Sui social e, più in generale, sul web hanno voce e seguito anche tutti coloro che esperti di vino non sono. Ma non penso sia utile scagliarsi contro determinate categorie, come quelle di influencer e blogger, che fanno il loro mestiere. Bisogna riconoscere che finora chi ha avuto padronanza del mezzo social ha trovato spazio, pur non proponendo contenuti di qualità. A chi, invece, è in grado di offrire contenuti di qualità, ora, spetta il compito di proporli imparando ad avere padronanza del mezzo social. Inutile ergersi a giudici. Ed è pur vero che il senso di un’epoca lo si scopre quando un’epoca finisce, come la “nottola di Minerva che inizia il suo volo sul far del crepuscolo” (metafora di Hegel sulla filosofia, che arriva solo “dopo che la realtà ha compiuto il suo processo di formazione ed è bell’e fatta”).

Per noi donne, poi, utilizzare i social a livello professionale può rivelarsi un’arma a doppio taglio, che se da un lato permette più visibilità, dall’altro può minare la credibilità. Bisogna saper gestire questi mezzi. Che una donna, per esempio, possa pensare che esporre parti del suo corpo al pubblico social sia proficuo per il proprio lavoro è mera utopia. Anzi, è vero il contrario. Ma purtroppo se ne vedono innumerevoli esempi ogni giorno. Anche se io conosco personalmente e apprezzo tante giovani colleghe preparate a cui non ho mai visto fare cose simili, come Erika Mantovan, Leila Salimbeni, Tarsia Trevisan o la nostra Jessica Bordoni.

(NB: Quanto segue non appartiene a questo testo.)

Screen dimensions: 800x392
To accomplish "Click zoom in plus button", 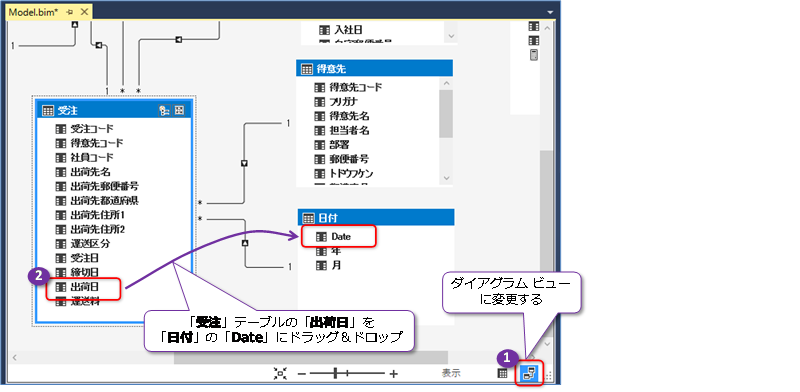I will tap(393, 374).
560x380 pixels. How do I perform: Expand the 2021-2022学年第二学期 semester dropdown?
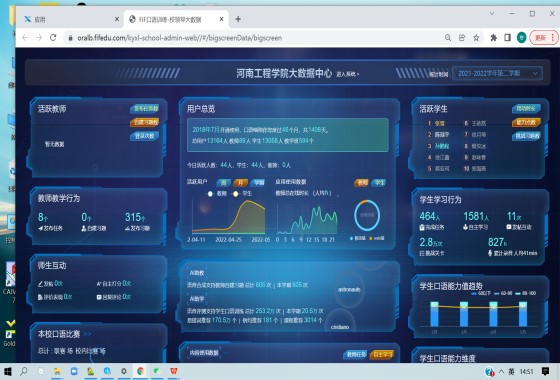pyautogui.click(x=497, y=73)
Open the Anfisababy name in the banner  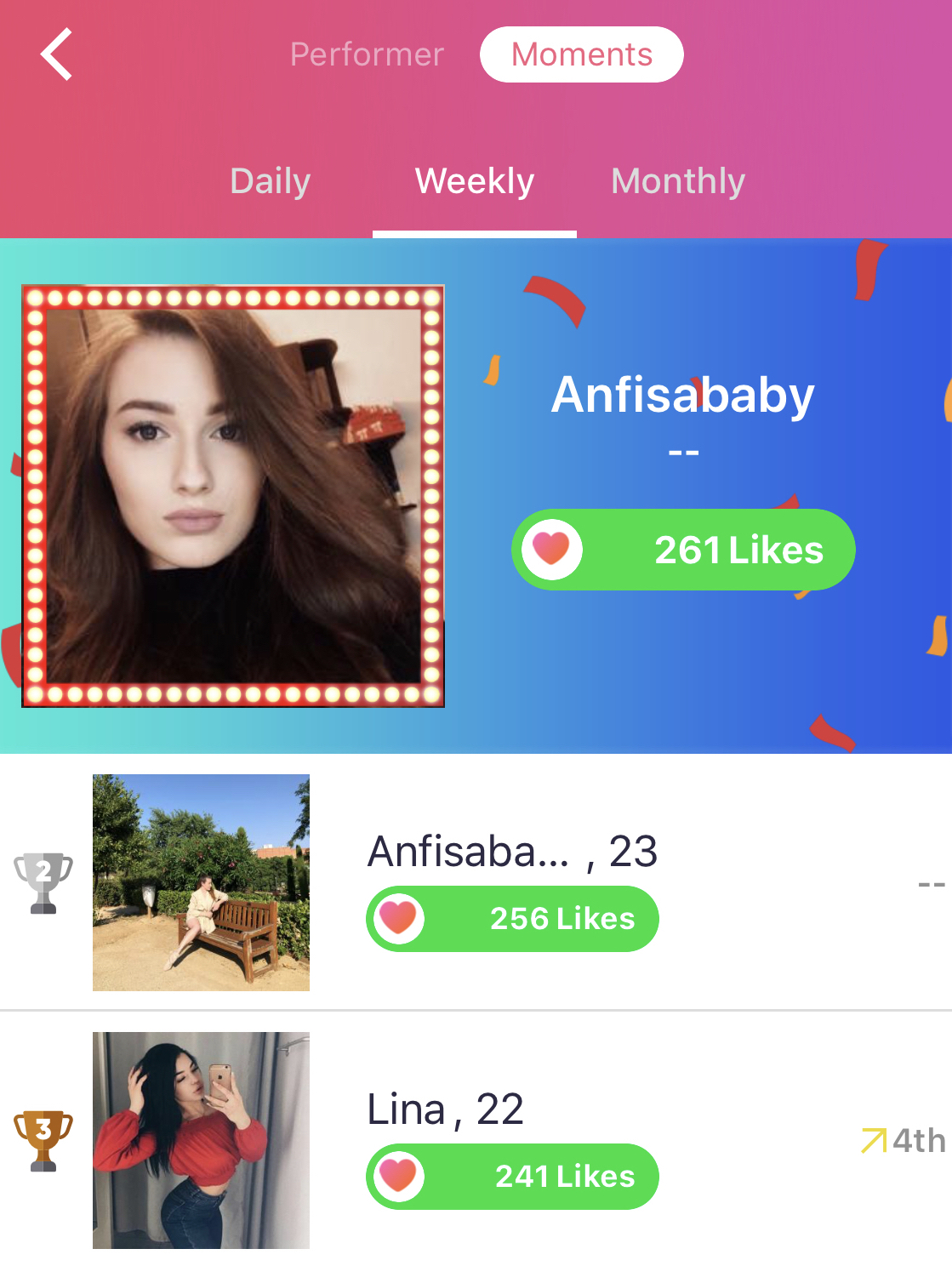click(x=683, y=396)
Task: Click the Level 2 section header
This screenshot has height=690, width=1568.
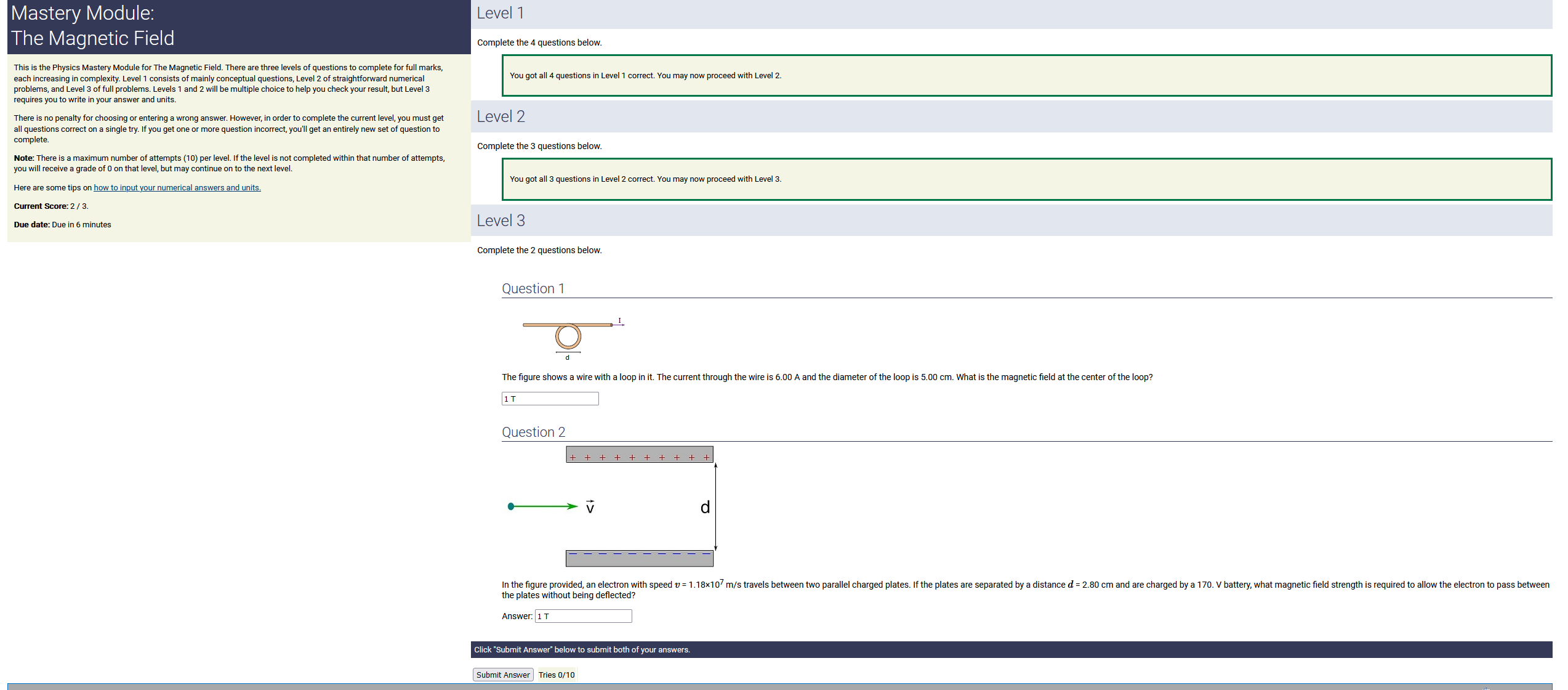Action: pyautogui.click(x=501, y=116)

Per quanto riguarda la formazione, penso che le donne siano sempre pronte a studiare e approfondire per migliorarsi. E anche a trasmettere quanto hanno appreso. L’ultima volta che sono stata a Madrid come giudice di un concorso, mentre preparavo contestualmente un mio esame per il Wset, mi sono trovata circondata da un clima di grande solidarietà, dove tante colleghe straniere già diplomate si sono offerte di aiutarmi nello studio.

Chi vedi nel futuro della critica enologica?

Qualche nome l’ho fatto qui sopra e potrebbero venirmene in mente ancora pochi altri, in verità. Questo non per cattiva volontà da parte delle nuove generazioni, che anzi sono interessatissime al vino e hanno a disposizione un ampio bacino (forse anche fin troppo) di corsi di formazione tra cui poter scegliere. Il problema del settore, lo ribadisco, è la continua “emorragia” di forze nuove e meno nuove che non riescono ad accedere alla professione o l’abbandonano a causa di una crisi editoriale che non demorde.